Historic district in West Virginia, United States

Bramwell Historic District is a national historic district located at Bramwell, Mercer County, West Virginia. The district includes 65 contributing buildings and 2 contributing structures in the central business district and surrounding residential areas of Bramwell. Most of the buildings pre-date the 1920s.

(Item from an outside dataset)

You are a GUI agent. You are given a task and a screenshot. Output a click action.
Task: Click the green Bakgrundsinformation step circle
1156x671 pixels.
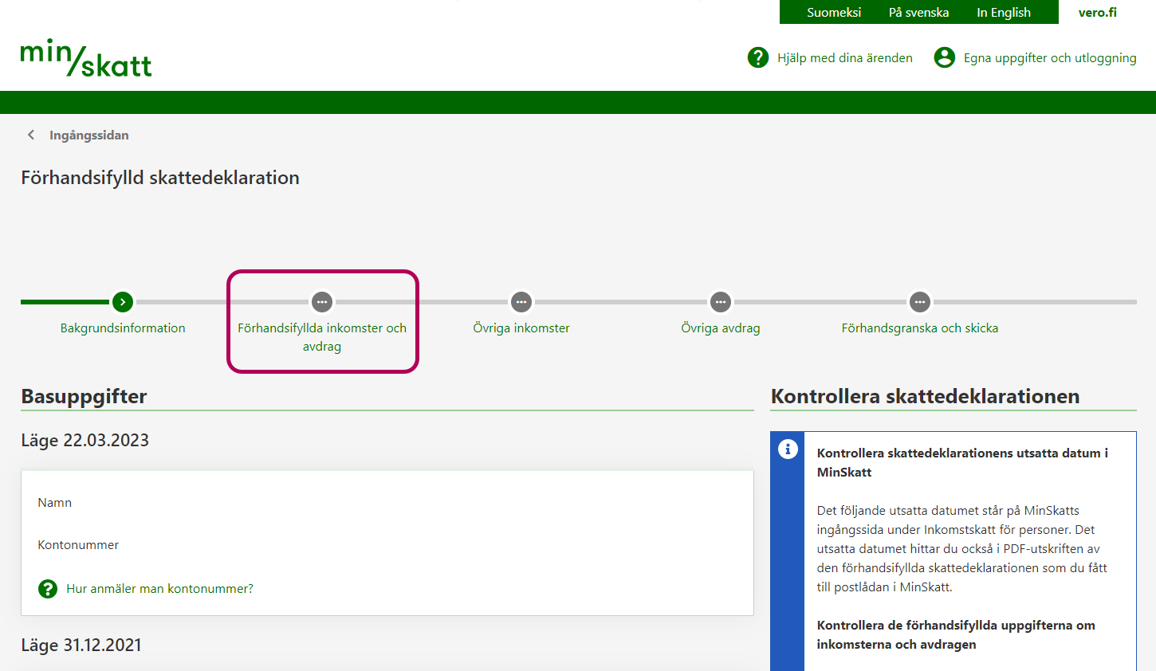tap(123, 302)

Notable buildings include the Bramwell Town Hall (c. 1889), Bryant Building (c. 1910) (Bryant Pharmacy and soda fountain, the pharmacy later became the Corner Shop Diner with the original soda fountain), Masonic Hall (c. 1893-1894), Cooper House (1910), Cooper Indoor Pool (1910), Cooper Garage Apartment (1910), Bank of Bramwell (c. 1893), Perry House (c. 1901-1904), Hewitt House (1914-1915), Hewitt Garage Apartment (1914-1915), Mann House, Bramwell Presbyterian Church (1902), Goodwill House (c. 1894, 1905), Thomas House (c. 1909-1912), Thomas Garage / Apartment (c. 1909-1912), Buck/Bowen House (c. 1900), Mann Playhouse (c. 1910), Freeman House (c. 1893), and Former Holy Trinity Episcopal Church (c. 1895).

It was listed on the National Register of Historic Places in 1983.